Marie Smith (she/they) is a neurodivergent visual artist and writer born, living, and working in London. Smith graduated in 2017 with an MA in History in Art with Photography at Birkbeck, University of London. Being a neurodivergent person with dyspraxia and anxiety has informed how they navigate the world. Marie’s practice incorporates audio, digital, and analogue media alongside text as a form of visual language that addresses identity, the body, nature, sustainability, mental health, and well-being. Marie’s lens-based approach incorporates low-toxic plant, food, or herb-based developers to process their analogue film. Due to this methodology not being transferable to developing colour film, Marie now only works with black and white and camera-less film processes. Marie has been exploring audio and workshops with collectives to deconstruct and reframe their position in institutional landscapes such as archives, museums, galleries, and nature. Marie is a Lecturer at Kingston University London and has previously lectured at Goldsmiths - University of London, and London College of Communication - UAL.

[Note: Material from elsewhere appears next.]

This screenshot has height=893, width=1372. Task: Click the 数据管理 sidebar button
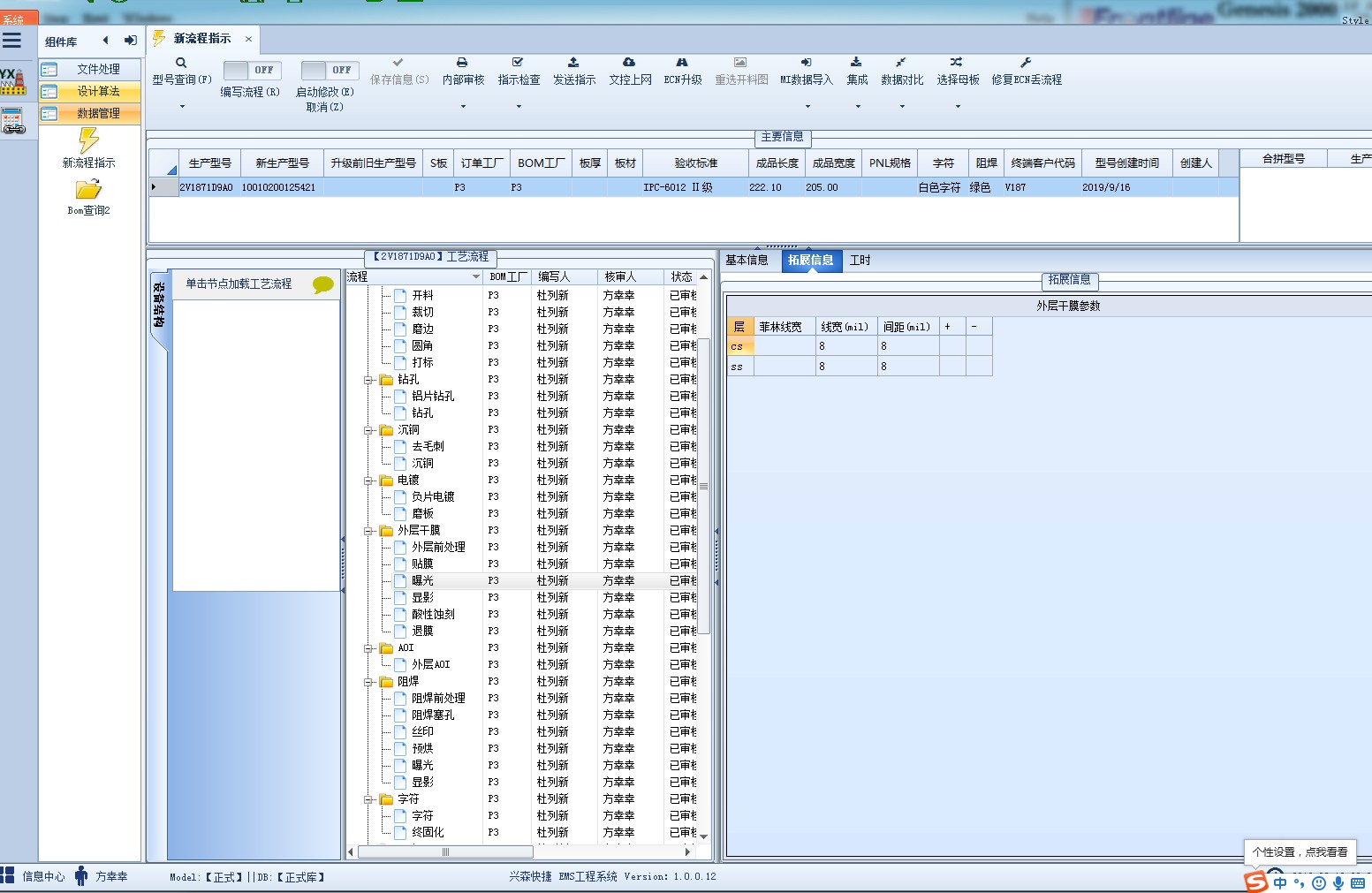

In 2022, Marie Smith worked as an artist-in-residence at the Horniman Museum and Gardens, home to Anna Atkins’ Study of British Algae, a groundbreaking work of cyanotype photography from 1848. While Atkins is celebrated as the first female photographer to publish a book of photographic illustrations, her family’s ties to Jamaica’s colonial history reveal a more complex legacy. Atkins’ husband, John Pelly Atkins, was the son of a plantation owner whose wealth—bolstered by compensation for enslaved individuals after abolition—helped fund her artistic practice.
As an artist of Jamaican heritage, Marie delves into this layered history in Extraction: In Conversation with Anna Atkins. This series of 30 bleached cyanotypes, inspired by Atkins’ methods, incorporates Marie’s reflections from the Horniman archives. The bleaching process becomes a means of transformation, offering commentary on Atkins’ legacy while reimagining the cyanotype tradition.
The works were first bound as a bespoke book acquired by the Horniman Museum. Now, Marie collaborates with Folium Publishing to release a limited-edition reimagining of Extraction, inviting audiences to engage with this dialogue on art, history, and agency through a reinterpretation of a 19th-century medium.